Required work ▸
Please write every line of the records below as a JSON list of strings, one string per line, leaving out blank lines.

-------

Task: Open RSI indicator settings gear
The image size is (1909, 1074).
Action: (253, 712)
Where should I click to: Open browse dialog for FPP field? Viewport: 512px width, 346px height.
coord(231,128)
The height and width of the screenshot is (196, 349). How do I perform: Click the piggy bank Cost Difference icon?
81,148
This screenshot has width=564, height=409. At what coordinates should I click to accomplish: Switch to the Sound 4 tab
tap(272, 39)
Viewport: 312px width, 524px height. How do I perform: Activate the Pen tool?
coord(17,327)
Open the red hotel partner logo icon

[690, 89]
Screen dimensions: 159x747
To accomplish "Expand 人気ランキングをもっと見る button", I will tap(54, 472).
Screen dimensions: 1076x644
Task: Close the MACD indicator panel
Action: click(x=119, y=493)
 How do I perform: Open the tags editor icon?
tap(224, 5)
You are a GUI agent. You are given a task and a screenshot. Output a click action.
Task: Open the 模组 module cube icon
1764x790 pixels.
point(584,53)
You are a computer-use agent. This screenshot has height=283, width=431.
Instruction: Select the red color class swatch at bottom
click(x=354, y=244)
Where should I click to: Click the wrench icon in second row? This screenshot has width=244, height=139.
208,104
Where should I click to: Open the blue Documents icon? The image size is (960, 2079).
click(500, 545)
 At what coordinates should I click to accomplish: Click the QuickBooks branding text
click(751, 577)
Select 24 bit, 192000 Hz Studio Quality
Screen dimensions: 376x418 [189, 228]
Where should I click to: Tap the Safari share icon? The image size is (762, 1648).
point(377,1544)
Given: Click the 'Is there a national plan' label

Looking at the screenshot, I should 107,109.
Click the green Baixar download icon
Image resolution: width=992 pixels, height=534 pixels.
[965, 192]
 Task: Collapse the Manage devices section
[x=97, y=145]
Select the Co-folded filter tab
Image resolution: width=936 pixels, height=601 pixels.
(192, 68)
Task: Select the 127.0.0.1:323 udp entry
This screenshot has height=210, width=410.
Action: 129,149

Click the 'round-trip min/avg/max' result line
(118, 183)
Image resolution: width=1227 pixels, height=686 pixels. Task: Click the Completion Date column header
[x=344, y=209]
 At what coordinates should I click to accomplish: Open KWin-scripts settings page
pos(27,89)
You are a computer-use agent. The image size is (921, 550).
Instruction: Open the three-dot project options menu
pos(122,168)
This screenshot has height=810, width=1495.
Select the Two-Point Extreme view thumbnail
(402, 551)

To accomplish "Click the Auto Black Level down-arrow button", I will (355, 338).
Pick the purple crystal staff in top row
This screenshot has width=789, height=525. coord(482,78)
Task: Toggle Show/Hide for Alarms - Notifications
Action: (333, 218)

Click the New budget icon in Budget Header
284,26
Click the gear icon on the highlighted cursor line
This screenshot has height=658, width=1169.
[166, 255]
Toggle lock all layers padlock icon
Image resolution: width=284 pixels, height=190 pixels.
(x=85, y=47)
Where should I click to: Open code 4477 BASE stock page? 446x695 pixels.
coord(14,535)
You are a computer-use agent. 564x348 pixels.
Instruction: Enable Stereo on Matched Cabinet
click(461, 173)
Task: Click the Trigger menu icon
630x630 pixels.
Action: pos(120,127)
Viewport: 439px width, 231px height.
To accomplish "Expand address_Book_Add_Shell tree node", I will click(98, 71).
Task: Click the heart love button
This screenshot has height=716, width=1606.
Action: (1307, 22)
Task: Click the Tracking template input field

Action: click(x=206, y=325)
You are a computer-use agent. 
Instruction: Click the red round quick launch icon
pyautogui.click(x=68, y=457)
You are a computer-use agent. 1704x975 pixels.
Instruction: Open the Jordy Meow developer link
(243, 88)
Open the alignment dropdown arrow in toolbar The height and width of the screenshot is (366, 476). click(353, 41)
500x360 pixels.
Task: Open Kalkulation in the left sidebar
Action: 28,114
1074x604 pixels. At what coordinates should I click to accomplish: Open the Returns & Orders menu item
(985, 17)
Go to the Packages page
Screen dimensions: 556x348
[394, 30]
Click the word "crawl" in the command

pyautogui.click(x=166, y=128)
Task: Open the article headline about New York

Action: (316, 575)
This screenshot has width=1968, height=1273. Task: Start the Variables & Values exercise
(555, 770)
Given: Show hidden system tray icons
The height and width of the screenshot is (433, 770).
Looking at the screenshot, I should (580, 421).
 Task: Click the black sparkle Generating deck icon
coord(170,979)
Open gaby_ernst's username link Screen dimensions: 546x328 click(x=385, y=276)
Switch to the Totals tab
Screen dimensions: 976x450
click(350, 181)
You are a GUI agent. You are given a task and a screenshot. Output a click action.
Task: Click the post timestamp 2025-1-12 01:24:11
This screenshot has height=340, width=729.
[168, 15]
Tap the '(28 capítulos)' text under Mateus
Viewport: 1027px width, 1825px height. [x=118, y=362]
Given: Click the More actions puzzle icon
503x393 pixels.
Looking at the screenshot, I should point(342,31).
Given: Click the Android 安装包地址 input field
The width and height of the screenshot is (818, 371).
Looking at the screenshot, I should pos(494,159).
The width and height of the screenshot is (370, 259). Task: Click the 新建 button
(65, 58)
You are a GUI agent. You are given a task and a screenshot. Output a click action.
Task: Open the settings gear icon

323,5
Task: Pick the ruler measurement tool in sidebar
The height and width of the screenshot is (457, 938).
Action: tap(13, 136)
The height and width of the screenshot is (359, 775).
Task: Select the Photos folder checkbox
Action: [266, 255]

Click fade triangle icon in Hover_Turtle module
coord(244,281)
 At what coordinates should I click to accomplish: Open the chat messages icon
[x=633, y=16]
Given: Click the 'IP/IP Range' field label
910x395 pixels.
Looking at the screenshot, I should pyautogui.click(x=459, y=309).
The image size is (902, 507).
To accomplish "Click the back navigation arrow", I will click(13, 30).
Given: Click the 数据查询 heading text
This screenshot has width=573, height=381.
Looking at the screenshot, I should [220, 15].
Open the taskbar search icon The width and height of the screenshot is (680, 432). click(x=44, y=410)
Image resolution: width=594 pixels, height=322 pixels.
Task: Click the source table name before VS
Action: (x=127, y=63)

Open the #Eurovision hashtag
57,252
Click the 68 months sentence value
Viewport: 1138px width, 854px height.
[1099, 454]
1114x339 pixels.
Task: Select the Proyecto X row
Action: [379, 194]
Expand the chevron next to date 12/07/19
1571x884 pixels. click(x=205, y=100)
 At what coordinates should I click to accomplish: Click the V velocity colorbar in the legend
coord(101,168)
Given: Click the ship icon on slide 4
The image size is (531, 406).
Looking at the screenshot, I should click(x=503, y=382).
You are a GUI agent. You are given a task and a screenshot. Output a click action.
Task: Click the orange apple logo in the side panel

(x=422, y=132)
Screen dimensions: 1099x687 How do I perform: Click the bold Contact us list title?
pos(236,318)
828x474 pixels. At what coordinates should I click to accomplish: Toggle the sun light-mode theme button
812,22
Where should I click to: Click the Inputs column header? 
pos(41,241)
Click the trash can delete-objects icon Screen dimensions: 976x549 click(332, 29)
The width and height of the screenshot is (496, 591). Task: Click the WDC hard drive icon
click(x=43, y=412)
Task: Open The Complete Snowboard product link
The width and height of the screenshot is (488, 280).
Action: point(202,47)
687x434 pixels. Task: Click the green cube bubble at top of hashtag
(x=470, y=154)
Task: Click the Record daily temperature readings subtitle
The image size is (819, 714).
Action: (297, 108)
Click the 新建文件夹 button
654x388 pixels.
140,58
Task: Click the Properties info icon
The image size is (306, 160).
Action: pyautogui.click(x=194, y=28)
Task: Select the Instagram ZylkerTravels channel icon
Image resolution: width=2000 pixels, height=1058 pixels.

-------

Correct answer ▸
[
  "Task: Open RSI indicator settings gear",
  "The image size is (1909, 1074).",
  "Action: (253, 712)",
  "Where should I click to: Open browse dialog for FPP field? Viewport: 512px width, 346px height.",
  "coord(231,128)",
  "The height and width of the screenshot is (196, 349). How do I perform: Click the piggy bank Cost Difference icon?",
  "81,148",
  "This screenshot has width=564, height=409. At what coordinates should I click to accomplish: Switch to the Sound 4 tab",
  "tap(272, 39)",
  "Viewport: 312px width, 524px height. How do I perform: Activate the Pen tool?",
  "coord(17,327)",
  "Open the red hotel partner logo icon",
  "[690, 89]",
  "Screen dimensions: 159x747",
  "To accomplish \"Expand 人気ランキングをもっと見る button\", I will tap(54, 472).",
  "Screen dimensions: 1076x644",
  "Task: Close the MACD indicator panel",
  "Action: click(x=119, y=493)",
  " How do I perform: Open the tags editor icon?",
  "tap(224, 5)",
  "You are a GUI agent. You are given a task and a screenshot. Output a click action.",
  "Task: Open the 模组 module cube icon",
  "1764x790 pixels.",
  "point(584,53)",
  "You are a computer-use agent. This screenshot has height=283, width=431.",
  "Instruction: Select the red color class swatch at bottom",
  "click(x=354, y=244)",
  "Where should I click to: Click the wrench icon in second row? This screenshot has width=244, height=139.",
  "208,104",
  "Where should I click to: Open the blue Documents icon? The image size is (960, 2079).",
  "click(500, 545)",
  " At what coordinates should I click to accomplish: Click the QuickBooks branding text",
  "click(751, 577)",
  "Select 24 bit, 192000 Hz Studio Quality",
  "Screen dimensions: 376x418 [189, 228]",
  "Where should I click to: Tap the Safari share icon? The image size is (762, 1648).",
  "point(377,1544)",
  "Given: Click the 'Is there a national plan' label",
  "Looking at the screenshot, I should 107,109.",
  "Click the green Baixar download icon",
  "Image resolution: width=992 pixels, height=534 pixels.",
  "[965, 192]",
  " Task: Collapse the Manage devices section",
  "[x=97, y=145]",
  "Select the Co-folded filter tab",
  "Image resolution: width=936 pixels, height=601 pixels.",
  "(192, 68)",
  "Task: Select the 127.0.0.1:323 udp entry",
  "This screenshot has height=210, width=410.",
  "Action: 129,149",
  "Click the 'round-trip min/avg/max' result line",
  "(118, 183)",
  "Image resolution: width=1227 pixels, height=686 pixels. Task: Click the Completion Date column header",
  "[x=344, y=209]",
  " At what coordinates should I click to accomplish: Open KWin-scripts settings page",
  "pos(27,89)",
  "You are a computer-use agent. The image size is (921, 550).",
  "Instruction: Open the three-dot project options menu",
  "pos(122,168)",
  "This screenshot has height=810, width=1495.",
  "Select the Two-Point Extreme view thumbnail",
  "(402, 551)",
  "To accomplish \"Click the Auto Black Level down-arrow button\", I will (355, 338).",
  "Pick the purple crystal staff in top row",
  "This screenshot has width=789, height=525. coord(482,78)",
  "Task: Toggle Show/Hide for Alarms - Notifications",
  "Action: (333, 218)",
  "Click the New budget icon in Budget Header",
  "284,26",
  "Click the gear icon on the highlighted cursor line",
  "This screenshot has height=658, width=1169.",
  "[166, 255]",
  "Toggle lock all layers padlock icon",
  "Image resolution: width=284 pixels, height=190 pixels.",
  "(x=85, y=47)",
  "Where should I click to: Open code 4477 BASE stock page? 446x695 pixels.",
  "coord(14,535)",
  "You are a computer-use agent. 564x348 pixels.",
  "Instruction: Enable Stereo on Matched Cabinet",
  "click(461, 173)",
  "Task: Click the Trigger menu icon",
  "630x630 pixels.",
  "Action: pos(120,127)",
  "Viewport: 439px width, 231px height.",
  "To accomplish \"Expand address_Book_Add_Shell tree node\", I will click(98, 71).",
  "Task: Click the heart love button",
  "This screenshot has height=716, width=1606.",
  "Action: (1307, 22)",
  "Task: Click the Tracking template input field",
  "Action: click(x=206, y=325)",
  "You are a computer-use agent. ",
  "Instruction: Click the red round quick launch icon",
  "pyautogui.click(x=68, y=457)",
  "You are a computer-use agent. 1704x975 pixels.",
  "Instruction: Open the Jordy Meow developer link",
  "(243, 88)",
  "Open the alignment dropdown arrow in toolbar The height and width of the screenshot is (366, 476). click(353, 41)",
  "500x360 pixels.",
  "Task: Open Kalkulation in the left sidebar",
  "Action: 28,114",
  "1074x604 pixels. At what coordinates should I click to accomplish: Open the Returns & Orders menu item",
  "(985, 17)",
  "Go to the Packages page",
  "Screen dimensions: 556x348",
  "[394, 30]",
  "Click the word \"crawl\" in the command",
  "pyautogui.click(x=166, y=128)",
  "Task: Open the article headline about New York",
  "Action: (316, 575)",
  "This screenshot has width=1968, height=1273. Task: Start the Variables & Values exercise",
  "(555, 770)",
  "Given: Show hidden system tray icons",
  "The height and width of the screenshot is (433, 770).",
  "Looking at the screenshot, I should (580, 421).",
  " Task: Click the black sparkle Generating deck icon",
  "coord(170,979)",
  "Open gaby_ernst's username link Screen dimensions: 546x328 click(x=385, y=276)",
  "Switch to the Totals tab",
  "Screen dimensions: 976x450",
  "click(350, 181)",
  "You are a GUI agent. You are given a task and a screenshot. Output a click action.",
  "Task: Click the post timestamp 2025-1-12 01:24:11",
  "This screenshot has height=340, width=729.",
  "[168, 15]",
  "Tap the '(28 capítulos)' text under Mateus",
  "Viewport: 1027px width, 1825px height. [x=118, y=362]",
  "Given: Click the More actions puzzle icon",
  "503x393 pixels.",
  "Looking at the screenshot, I should point(342,31).",
  "Given: Click the Android 安装包地址 input field",
  "The width and height of the screenshot is (818, 371).",
  "Looking at the screenshot, I should pos(494,159).",
  "The width and height of the screenshot is (370, 259). Task: Click the 新建 button",
  "(65, 58)",
  "You are a GUI agent. You are given a task and a screenshot. Output a click action.",
  "Task: Open the settings gear icon",
  "323,5",
  "Task: Pick the ruler measurement tool in sidebar",
  "The height and width of the screenshot is (457, 938).",
  "Action: tap(13, 136)",
  "The height and width of the screenshot is (359, 775).",
  "Task: Select the Photos folder checkbox",
  "Action: [266, 255]",
  "Click fade triangle icon in Hover_Turtle module",
  "coord(244,281)",
  " At what coordinates should I click to accomplish: Open the chat messages icon",
  "[x=633, y=16]",
  "Given: Click the 'IP/IP Range' field label",
  "910x395 pixels.",
  "Looking at the screenshot, I should pyautogui.click(x=459, y=309).",
  "The image size is (902, 507).",
  "To accomplish \"Click the back navigation arrow\", I will click(13, 30).",
  "Given: Click the 数据查询 heading text",
  "This screenshot has width=573, height=381.",
  "Looking at the screenshot, I should [220, 15].",
  "Open the taskbar search icon The width and height of the screenshot is (680, 432). click(x=44, y=410)",
  "Image resolution: width=594 pixels, height=322 pixels.",
  "Task: Click the source table name before VS",
  "Action: (x=127, y=63)",
  "Open the #Eurovision hashtag",
  "57,252",
  "Click the 68 months sentence value",
  "Viewport: 1138px width, 854px height.",
  "[1099, 454]",
  "1114x339 pixels.",
  "Task: Select the Proyecto X row",
  "Action: [379, 194]",
  "Expand the chevron next to date 12/07/19",
  "1571x884 pixels. click(x=205, y=100)",
  " At what coordinates should I click to accomplish: Click the V velocity colorbar in the legend",
  "coord(101,168)",
  "Given: Click the ship icon on slide 4",
  "The image size is (531, 406).",
  "Looking at the screenshot, I should click(x=503, y=382).",
  "You are a GUI agent. You are given a task and a screenshot. Output a click action.",
  "Task: Click the orange apple logo in the side panel",
  "(x=422, y=132)",
  "Screen dimensions: 1099x687 How do I perform: Click the bold Contact us list title?",
  "pos(236,318)",
  "828x474 pixels. At what coordinates should I click to accomplish: Toggle the sun light-mode theme button",
  "812,22",
  "Where should I click to: Click the Inputs column header? ",
  "pos(41,241)",
  "Click the trash can delete-objects icon Screen dimensions: 976x549 click(332, 29)",
  "The width and height of the screenshot is (496, 591). Task: Click the WDC hard drive icon",
  "click(x=43, y=412)",
  "Task: Open The Complete Snowboard product link",
  "The width and height of the screenshot is (488, 280).",
  "Action: point(202,47)",
  "687x434 pixels. Task: Click the green cube bubble at top of hashtag",
  "(x=470, y=154)",
  "Task: Click the Record daily temperature readings subtitle",
  "The image size is (819, 714).",
  "Action: (297, 108)",
  "Click the 新建文件夹 button",
  "654x388 pixels.",
  "140,58",
  "Task: Click the Properties info icon",
  "The image size is (306, 160).",
  "Action: pyautogui.click(x=194, y=28)",
  "Task: Select the Instagram ZylkerTravels channel icon",
  "Image resolution: width=2000 pixels, height=1058 pixels."
]